One in four victims of interpersonal violence in Connecticut have been threatened by their abuser with a gun, according to a new Yale University study. Yale researchers interviewed 298 women in the Greater New Haven, Connecticut area who were recent victims in criminal domestic violence cases involving male intimate partners to determine the prevalence of firearm threats.

Of those women surveyed, 24.2 percent said they had been threatened by their partner with a firearm. One-fifth of women indicated that their partner had owned a firearm during the course of their relationship. Of those surveyed whose partners did not own a firearm, half of the women believed their partner could easily acquire a firearm if they desired one.

In October, 2016, a new law went into effect in Connecticut, requiring a person to surrender their firearms if they are the subject of a temporary restraining order.
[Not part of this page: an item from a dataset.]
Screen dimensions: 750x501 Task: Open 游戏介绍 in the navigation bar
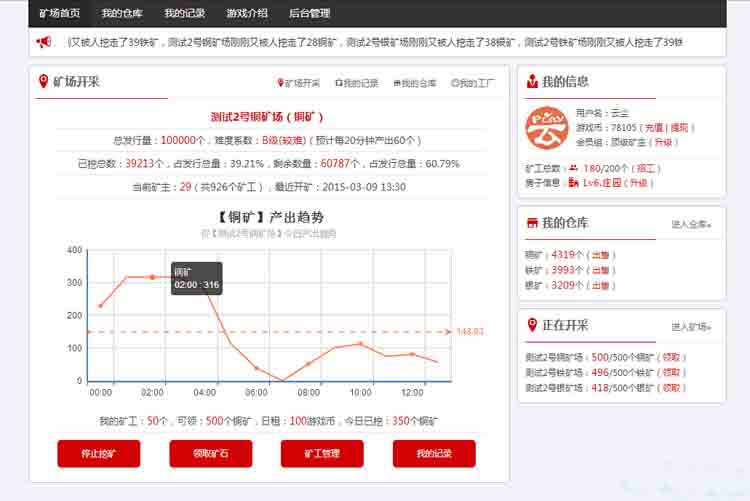point(247,13)
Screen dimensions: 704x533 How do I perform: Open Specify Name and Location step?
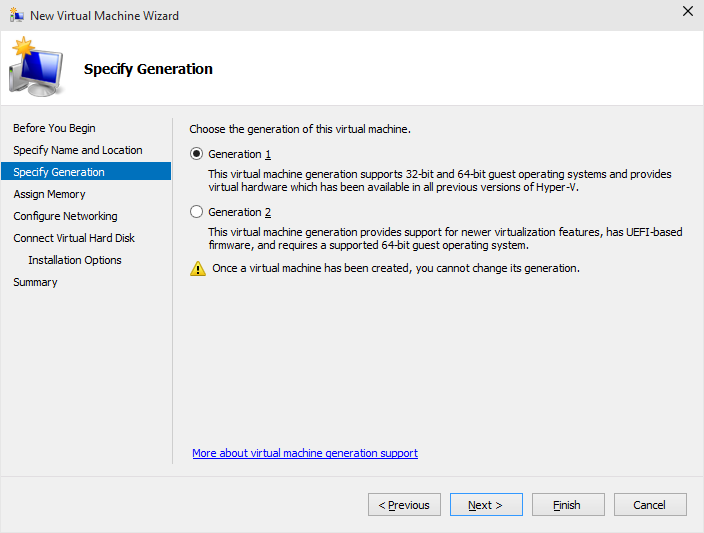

Often it is the victim who provides the court with information about whether the subject of a restraining order possesses firearms. Victims routinely provide information about the number, type and location of firearms in the restrained person’s possession. Despite this, victims in Connecticut do not receive notification regarding a defendant’s compliance with the requirement to surrender or transfer those firearms. Currently, even if a victim seeks information from law enforcement they will be told that this information is confidential.

Senate Bill 980 seeks to provide victims with some small measure of safety, by creating an obligation for the Commissioner of Emergency Services and Public to Protection to notify individuals protected by restraining or protective orders whether the subject of that order complied with firearm surrender. Senate Bill 980 is currently under consideration before the General Assembly in Connecticut.